- **Data for this task**:
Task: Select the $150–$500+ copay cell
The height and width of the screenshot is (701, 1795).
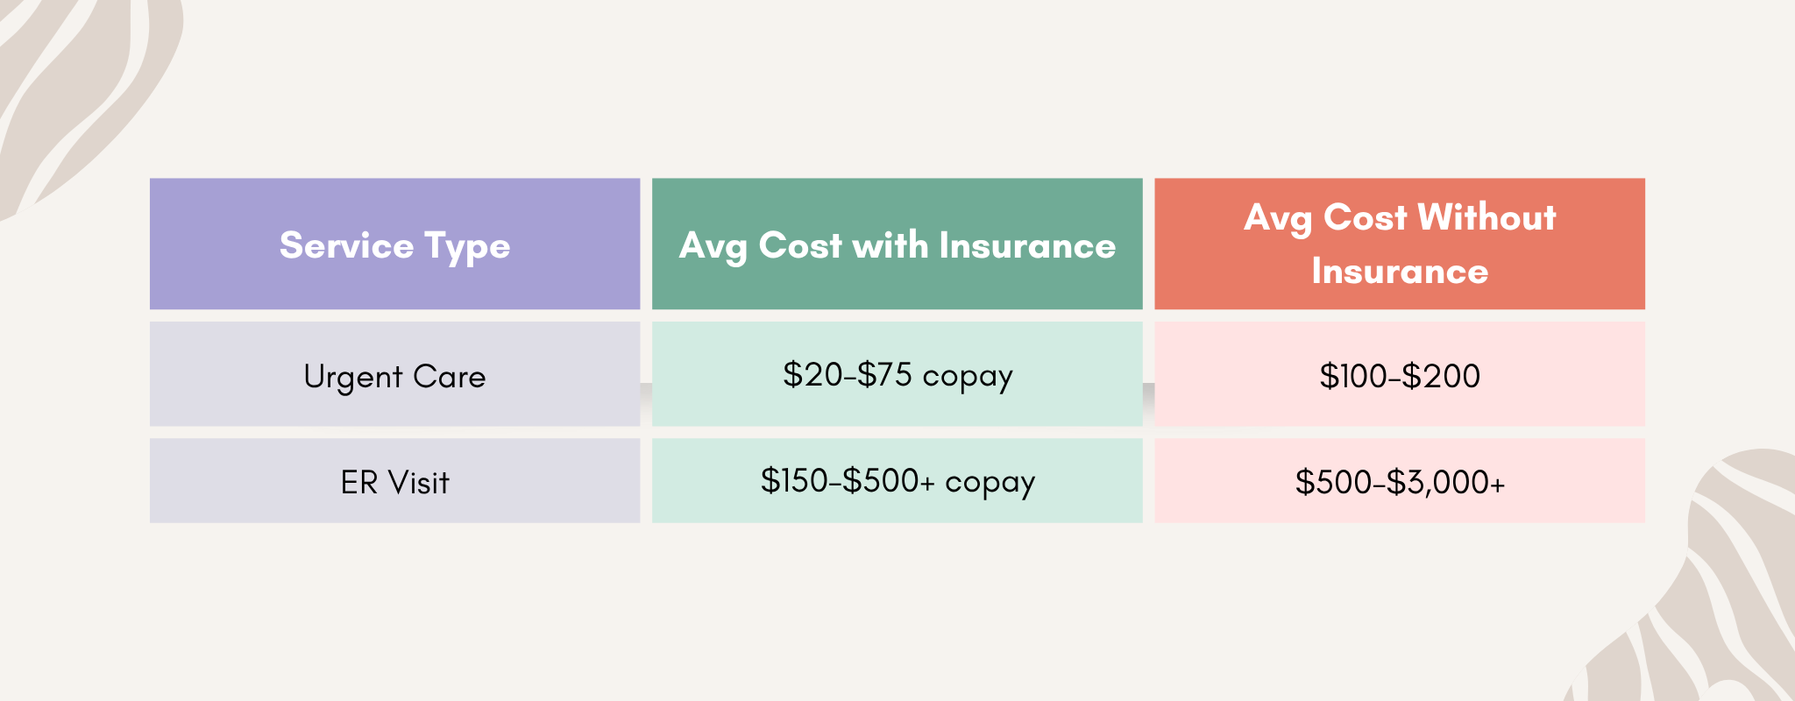Action: [x=898, y=481]
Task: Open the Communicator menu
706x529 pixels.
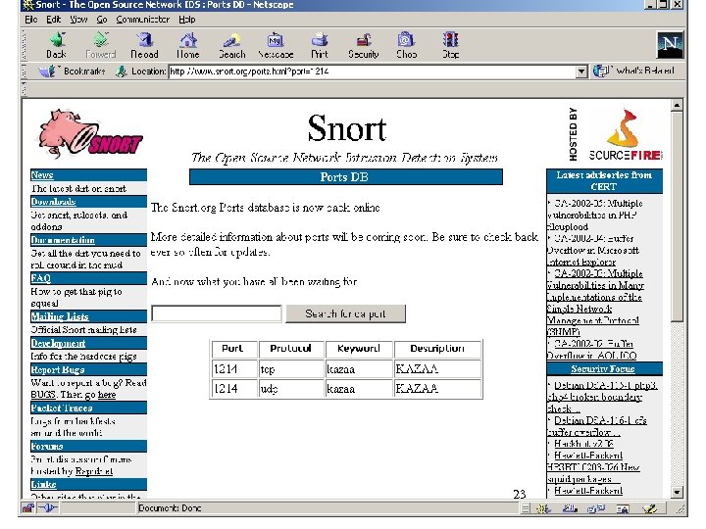Action: (x=142, y=19)
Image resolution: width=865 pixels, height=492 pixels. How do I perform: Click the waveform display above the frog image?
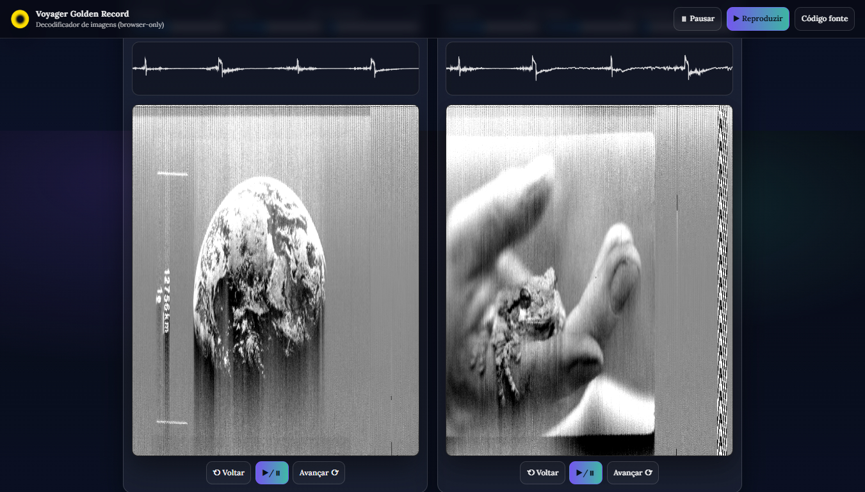[589, 69]
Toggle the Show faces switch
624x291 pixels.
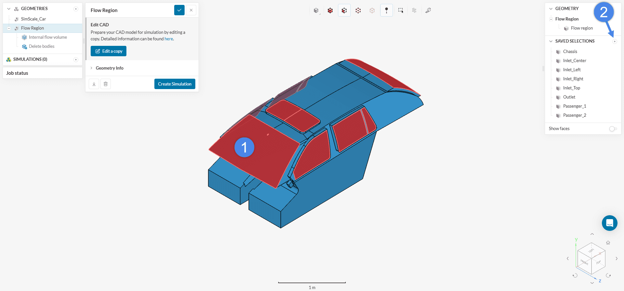[x=613, y=129]
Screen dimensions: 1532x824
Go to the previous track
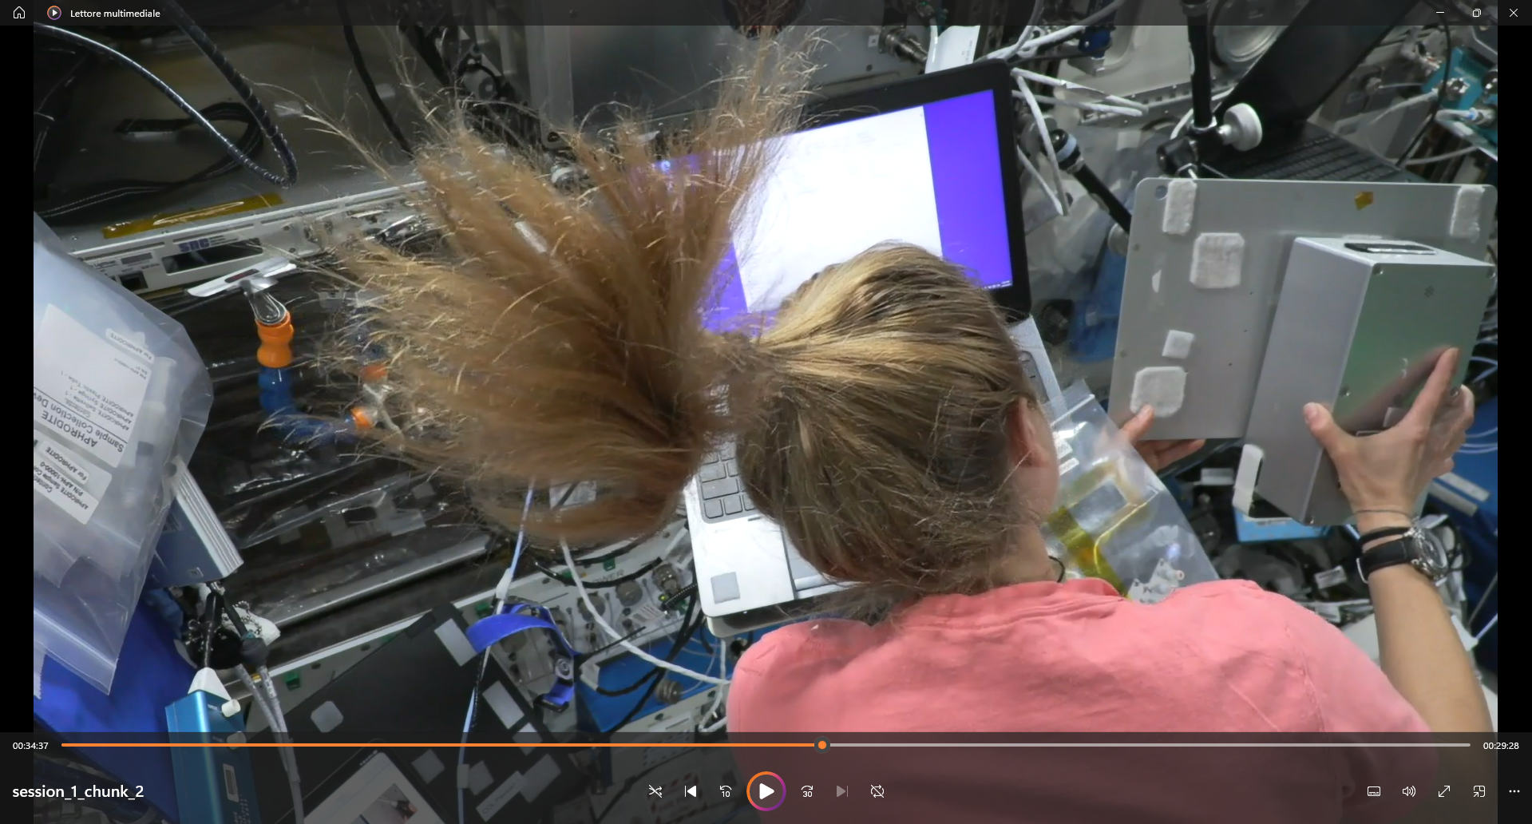coord(691,791)
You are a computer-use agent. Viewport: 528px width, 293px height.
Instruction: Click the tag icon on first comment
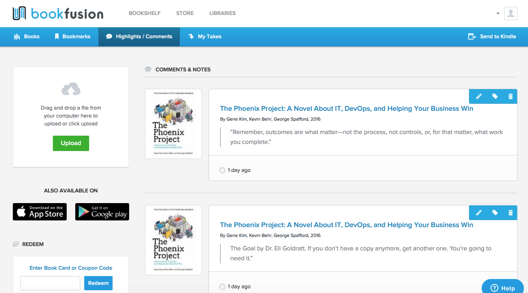tap(495, 96)
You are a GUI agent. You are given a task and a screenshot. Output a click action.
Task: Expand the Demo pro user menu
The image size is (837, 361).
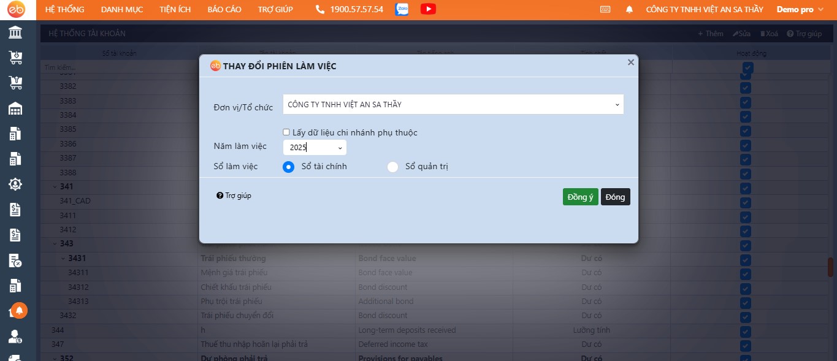(x=800, y=10)
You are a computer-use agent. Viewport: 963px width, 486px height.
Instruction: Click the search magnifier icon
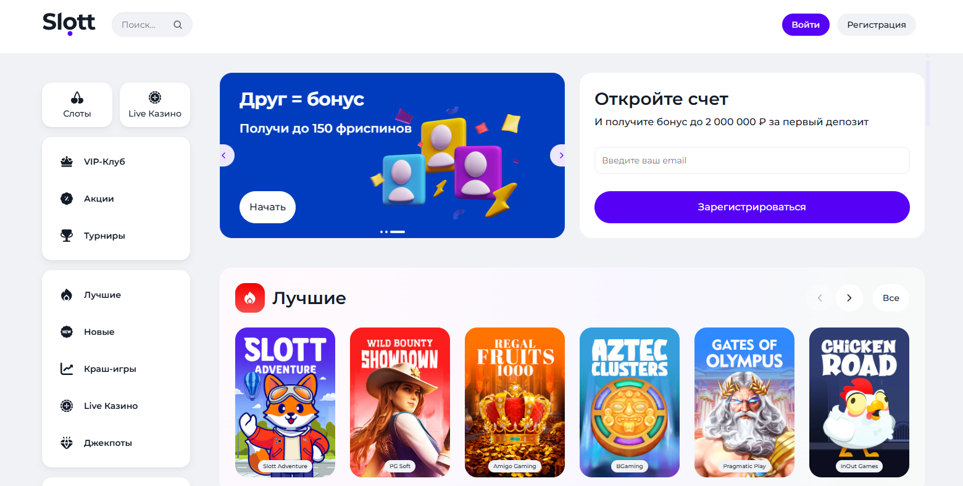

- **Aim of the task**: Where pictures appear in the records, leave them out; output everything else exactly.

- **Answer to this problem**:
Task: Select the $150–$500+ copay cell
The height and width of the screenshot is (701, 1795).
Action: [x=898, y=481]
Task: Open the Communicator menu
706x529 pixels.
Action: (x=142, y=19)
Image resolution: width=865 pixels, height=492 pixels. How do I perform: Click the waveform display above the frog image?
[589, 69]
Toggle the Show faces switch
624x291 pixels.
[x=613, y=129]
Screen dimensions: 1532x824
Go to the previous track
coord(691,791)
You are a computer-use agent. Viewport: 528px width, 293px height.
Instruction: Click the tag icon on first comment
tap(495, 96)
You are a GUI agent. You are given a task and a screenshot. Output a click action.
Task: Expand the Demo pro user menu
The image size is (837, 361).
(x=800, y=10)
You are a computer-use agent. Viewport: 963px width, 486px height.
Instruction: Click the search magnifier icon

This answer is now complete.